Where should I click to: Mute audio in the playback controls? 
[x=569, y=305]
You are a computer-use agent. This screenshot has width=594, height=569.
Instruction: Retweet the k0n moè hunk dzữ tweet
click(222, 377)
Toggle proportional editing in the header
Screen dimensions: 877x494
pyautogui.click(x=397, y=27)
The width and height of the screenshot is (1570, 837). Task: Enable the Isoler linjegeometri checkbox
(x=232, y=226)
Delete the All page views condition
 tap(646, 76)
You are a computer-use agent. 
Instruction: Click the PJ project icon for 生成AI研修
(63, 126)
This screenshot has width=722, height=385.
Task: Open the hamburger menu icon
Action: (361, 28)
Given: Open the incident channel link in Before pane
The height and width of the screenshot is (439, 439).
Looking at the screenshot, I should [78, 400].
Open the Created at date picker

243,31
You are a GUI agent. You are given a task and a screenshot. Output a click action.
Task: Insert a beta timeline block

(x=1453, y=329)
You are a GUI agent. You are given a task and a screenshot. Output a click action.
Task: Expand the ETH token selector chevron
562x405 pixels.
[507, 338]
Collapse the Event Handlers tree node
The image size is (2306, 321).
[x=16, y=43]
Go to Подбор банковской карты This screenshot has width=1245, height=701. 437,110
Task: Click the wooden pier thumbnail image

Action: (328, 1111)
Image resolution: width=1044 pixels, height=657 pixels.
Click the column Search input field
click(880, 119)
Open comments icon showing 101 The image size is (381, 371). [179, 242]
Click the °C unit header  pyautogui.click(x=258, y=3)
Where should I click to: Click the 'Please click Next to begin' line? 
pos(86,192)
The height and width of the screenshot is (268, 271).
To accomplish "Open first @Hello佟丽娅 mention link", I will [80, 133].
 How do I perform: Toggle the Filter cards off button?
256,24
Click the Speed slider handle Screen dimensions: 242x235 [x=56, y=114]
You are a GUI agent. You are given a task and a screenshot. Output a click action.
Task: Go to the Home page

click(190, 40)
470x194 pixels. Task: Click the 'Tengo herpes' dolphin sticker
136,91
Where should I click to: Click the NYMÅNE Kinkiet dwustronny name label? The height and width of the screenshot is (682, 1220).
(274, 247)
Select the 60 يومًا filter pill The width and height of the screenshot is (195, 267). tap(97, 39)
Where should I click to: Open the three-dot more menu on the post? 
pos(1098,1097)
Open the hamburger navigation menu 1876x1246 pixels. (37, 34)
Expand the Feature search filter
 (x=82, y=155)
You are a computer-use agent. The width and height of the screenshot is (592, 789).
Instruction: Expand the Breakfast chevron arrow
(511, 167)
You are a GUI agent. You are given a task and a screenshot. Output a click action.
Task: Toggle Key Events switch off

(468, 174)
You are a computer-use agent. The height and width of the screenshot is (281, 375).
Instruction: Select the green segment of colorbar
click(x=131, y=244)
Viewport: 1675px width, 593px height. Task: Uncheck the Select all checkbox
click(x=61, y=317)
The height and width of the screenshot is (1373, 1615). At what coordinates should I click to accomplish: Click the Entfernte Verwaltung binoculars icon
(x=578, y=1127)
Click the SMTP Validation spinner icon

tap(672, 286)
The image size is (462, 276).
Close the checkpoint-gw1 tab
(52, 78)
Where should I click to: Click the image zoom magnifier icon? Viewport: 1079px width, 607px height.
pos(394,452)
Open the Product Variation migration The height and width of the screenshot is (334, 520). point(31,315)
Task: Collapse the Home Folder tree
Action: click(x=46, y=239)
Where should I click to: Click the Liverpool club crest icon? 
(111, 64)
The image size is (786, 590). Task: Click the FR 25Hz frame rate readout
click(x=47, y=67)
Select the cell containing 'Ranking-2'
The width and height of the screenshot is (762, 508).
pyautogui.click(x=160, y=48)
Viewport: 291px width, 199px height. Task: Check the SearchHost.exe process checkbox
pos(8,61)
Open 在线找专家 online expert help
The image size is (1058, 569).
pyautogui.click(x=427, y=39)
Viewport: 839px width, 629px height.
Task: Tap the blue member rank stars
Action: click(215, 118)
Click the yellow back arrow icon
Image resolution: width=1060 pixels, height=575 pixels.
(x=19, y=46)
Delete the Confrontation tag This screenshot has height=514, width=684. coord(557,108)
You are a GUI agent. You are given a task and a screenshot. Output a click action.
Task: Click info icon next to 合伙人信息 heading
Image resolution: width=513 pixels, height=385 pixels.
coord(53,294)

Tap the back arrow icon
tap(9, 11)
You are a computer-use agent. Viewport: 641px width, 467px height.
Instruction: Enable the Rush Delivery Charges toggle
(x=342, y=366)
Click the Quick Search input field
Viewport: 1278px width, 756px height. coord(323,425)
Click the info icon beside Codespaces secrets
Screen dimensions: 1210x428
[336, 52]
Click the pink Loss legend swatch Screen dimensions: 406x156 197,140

============================================================

Job:
Convert the part that opens with the line containing "Task: Click the wooden pier thumbnail image" and closes with the line containing "pos(86,192)" into a numbered list, leaving out blank lines.

Right answer:
1. Task: Click the wooden pier thumbnail image
2. Action: (328, 1111)
3. Image resolution: width=1044 pixels, height=657 pixels.
4. Click the column Search input field
5. click(880, 119)
6. Open comments icon showing 101 The image size is (381, 371). [179, 242]
7. Click the °C unit header  pyautogui.click(x=258, y=3)
8. Where should I click to: Click the 'Please click Next to begin' line? 
9. pos(86,192)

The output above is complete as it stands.